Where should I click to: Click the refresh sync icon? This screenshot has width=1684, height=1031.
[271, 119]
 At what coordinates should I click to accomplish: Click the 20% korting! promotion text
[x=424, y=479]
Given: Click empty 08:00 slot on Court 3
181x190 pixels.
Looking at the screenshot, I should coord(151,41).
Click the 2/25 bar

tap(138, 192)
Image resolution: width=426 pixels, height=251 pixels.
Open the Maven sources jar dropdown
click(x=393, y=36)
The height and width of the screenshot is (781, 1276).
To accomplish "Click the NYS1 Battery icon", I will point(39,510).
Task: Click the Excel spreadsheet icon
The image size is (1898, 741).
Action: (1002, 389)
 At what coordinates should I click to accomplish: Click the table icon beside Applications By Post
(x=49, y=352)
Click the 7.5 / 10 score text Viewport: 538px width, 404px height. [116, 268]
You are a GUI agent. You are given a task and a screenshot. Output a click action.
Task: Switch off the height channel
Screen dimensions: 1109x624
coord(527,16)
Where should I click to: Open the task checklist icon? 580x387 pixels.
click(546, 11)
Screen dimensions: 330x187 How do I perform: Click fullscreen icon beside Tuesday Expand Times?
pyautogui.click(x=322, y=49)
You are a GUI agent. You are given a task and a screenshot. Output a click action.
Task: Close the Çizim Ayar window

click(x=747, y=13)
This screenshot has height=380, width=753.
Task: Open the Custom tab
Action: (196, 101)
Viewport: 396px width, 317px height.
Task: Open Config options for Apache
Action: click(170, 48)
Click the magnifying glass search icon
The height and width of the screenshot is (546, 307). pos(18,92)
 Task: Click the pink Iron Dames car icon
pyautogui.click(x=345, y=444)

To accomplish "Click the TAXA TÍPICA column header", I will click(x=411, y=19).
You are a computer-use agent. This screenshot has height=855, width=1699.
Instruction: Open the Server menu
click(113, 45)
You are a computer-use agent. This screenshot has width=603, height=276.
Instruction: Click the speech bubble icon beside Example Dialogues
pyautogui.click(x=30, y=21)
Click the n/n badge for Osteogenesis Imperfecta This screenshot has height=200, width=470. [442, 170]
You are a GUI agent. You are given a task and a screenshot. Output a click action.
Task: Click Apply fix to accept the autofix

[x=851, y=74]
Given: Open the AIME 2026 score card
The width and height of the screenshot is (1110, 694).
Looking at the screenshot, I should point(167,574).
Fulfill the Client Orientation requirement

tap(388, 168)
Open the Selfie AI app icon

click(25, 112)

==================================================

### WHAT THE TASK REQUIRES
Reproduce the lines above. Leave each one as it is.

### OUTPUT
Where should I click to: Click the refresh sync icon? This screenshot has width=1684, height=1031.
[271, 119]
 At what coordinates should I click to accomplish: Click the 20% korting! promotion text
[x=424, y=479]
Given: Click empty 08:00 slot on Court 3
181x190 pixels.
Looking at the screenshot, I should coord(151,41).
Click the 2/25 bar

tap(138, 192)
Image resolution: width=426 pixels, height=251 pixels.
Open the Maven sources jar dropdown
click(x=393, y=36)
The height and width of the screenshot is (781, 1276).
To accomplish "Click the NYS1 Battery icon", I will point(39,510).
Task: Click the Excel spreadsheet icon
The image size is (1898, 741).
Action: (1002, 389)
 At what coordinates should I click to accomplish: Click the table icon beside Applications By Post
(x=49, y=352)
Click the 7.5 / 10 score text Viewport: 538px width, 404px height. [116, 268]
You are a GUI agent. You are given a task and a screenshot. Output a click action.
Task: Switch off the height channel
Screen dimensions: 1109x624
coord(527,16)
Where should I click to: Open the task checklist icon? 580x387 pixels.
click(546, 11)
Screen dimensions: 330x187 How do I perform: Click fullscreen icon beside Tuesday Expand Times?
pyautogui.click(x=322, y=49)
You are a GUI agent. You are given a task and a screenshot. Output a click action.
Task: Close the Çizim Ayar window

click(x=747, y=13)
This screenshot has height=380, width=753.
Task: Open the Custom tab
Action: (196, 101)
Viewport: 396px width, 317px height.
Task: Open Config options for Apache
Action: click(170, 48)
Click the magnifying glass search icon
The height and width of the screenshot is (546, 307). pos(18,92)
 Task: Click the pink Iron Dames car icon
pyautogui.click(x=345, y=444)

To accomplish "Click the TAXA TÍPICA column header", I will click(x=411, y=19).
You are a computer-use agent. This screenshot has height=855, width=1699.
Instruction: Open the Server menu
click(113, 45)
You are a computer-use agent. This screenshot has width=603, height=276.
Instruction: Click the speech bubble icon beside Example Dialogues
pyautogui.click(x=30, y=21)
Click the n/n badge for Osteogenesis Imperfecta This screenshot has height=200, width=470. [442, 170]
You are a GUI agent. You are given a task and a screenshot. Output a click action.
Task: Click Apply fix to accept the autofix

[x=851, y=74]
Given: Open the AIME 2026 score card
The width and height of the screenshot is (1110, 694).
Looking at the screenshot, I should point(167,574).
Fulfill the Client Orientation requirement

tap(388, 168)
Open the Selfie AI app icon

click(25, 112)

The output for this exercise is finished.